France urges calm after Guadeloupe violence, looting

18th February 2009, Comments 0 comments

A general strike over high cost of living has erupted into a sea of violence as youths loot shops, fired rifles at police and set fire in the capital of the French Caribbean island.

POINTE-A-PITRE – The French government appealed for calm Wednesday in Guadeloupe after a night of violence and looting on the French Caribbean island, crippled by a month-long strike.

Scores of armed youths fired rifles at police overnight, causing slight injuries to six members of the security force and several shops were set on fire in the capital Pointe-a-Pitre.

"The government's message is first of all to appeal for calm, that is the most important thing," said spokesman Luc Chatel in Paris.

"Everyone is better off finding a place at the negotiating table than on the barricades," he said in an interview to Europe 1 radio, adding that violence would not resolve the crisis.

An island of half a million residents, Guadeloupe has been paralysed by a general strike since 20 January over the high cost of living and violence has erupted over the past two nights.

Gangs of youths looted shops, smashed storefront windows and threw up roadblocks that were set on fire along the main streets of the capital and in at least two other cities.

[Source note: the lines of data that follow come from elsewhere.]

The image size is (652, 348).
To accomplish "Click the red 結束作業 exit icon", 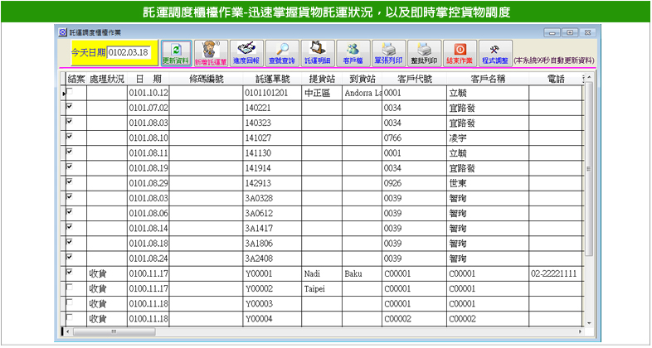I will (460, 54).
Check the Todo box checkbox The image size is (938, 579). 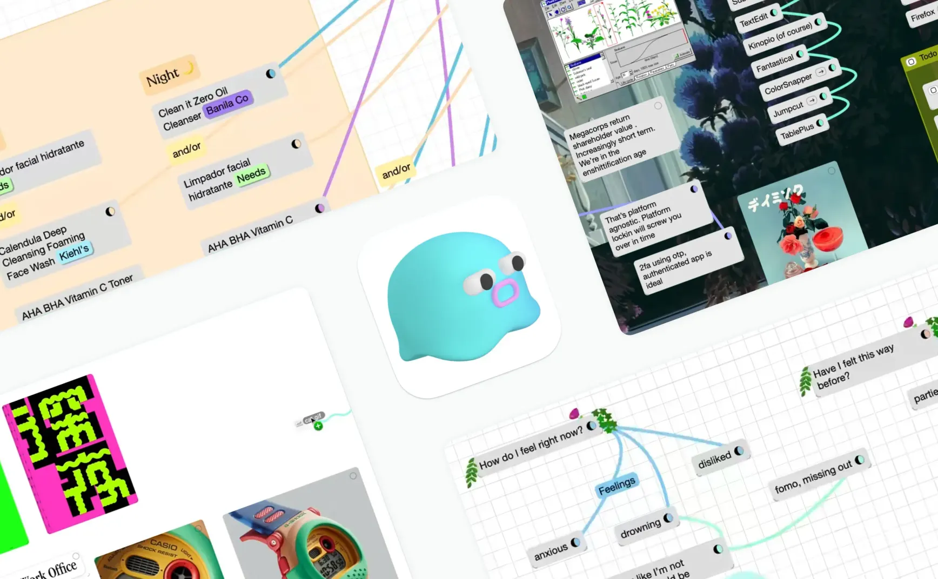tap(911, 62)
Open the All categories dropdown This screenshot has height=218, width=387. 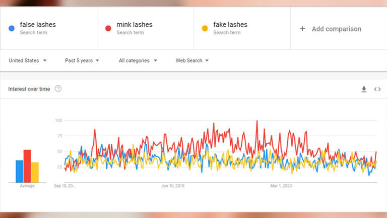pos(138,61)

Three police officers were slightly wounded during shooting at a housing estate in Pointe-a-Pitre, police said, and three gendarmes were also hurt when youths fired shots at them in Baie-Mahault, outside the capital.

"We have 15-year-old children who are clashing with police. We may well have families in mourning," said Baie-Mahault Mayor Ary Chalus, who described the scene as "chaos".

Protesters used burning cars, tree trunks and even a fridge to block roads across Guadeloupe on Tuesday as the island's main airport was shut for security reasons after a night of looting and fires. The airport later reopened.

The French overseas department has been sliding deeper into turmoil since the Collective Against Exploitation (LKP), a coalition of unions and leftist groups, launched their action.

The LKP said it planned to step up protests this week after the government refused to bow to its central demand for a monthly 200-euro increase for low-wage earners.

LKP leader Elie Domota appealed for calm, but later accused French authorities of treating the island, one of its four overseas departments, like a "colony".

"Guadeloupe is a colony because they would never have allowed the situation to fester for so long in a French department before taking action," said Domota on RTL radio.

President Nicolas Sarkozy is planning to meet with elected officials from Guadeloupe and other overseas departments on Thursday to take stock of the situation.

Police detained dozens of protesters in Guadeloupe on Monday after they began putting up barricades. Prime Minister Francois Fillon said roadblocks were not "part of the legal means of expression."

Unions launched a strike on the neighbouring French island of Martinique on 5 February also to press for higher salaries and measures to bring down the prices of basic goods.

Island residents rely almost exclusively on imports sold in French-owned supermarkets at significantly higher prices than in France.

Most shops, cafes, banks, schools and government offices have been shut in Guadeloupe and Martinique and the strike has also hit the key tourism industry.

The conflict has also exposed race and class divides on the French Caribbean islands where a white elite wields power over a majority descended from African slaves.

On both islands the economy is largely in the hands of the "Bekes," the local name for a tiny white minority who are mostly the descendants of colonial landlords and sugar plantation slave owners of the 17th and 18th centuries.

While unemployment runs high, Guadeloupe and Martinique are much richer than their neighbours in the Caribbean, with which they have few economic, political or cultural links.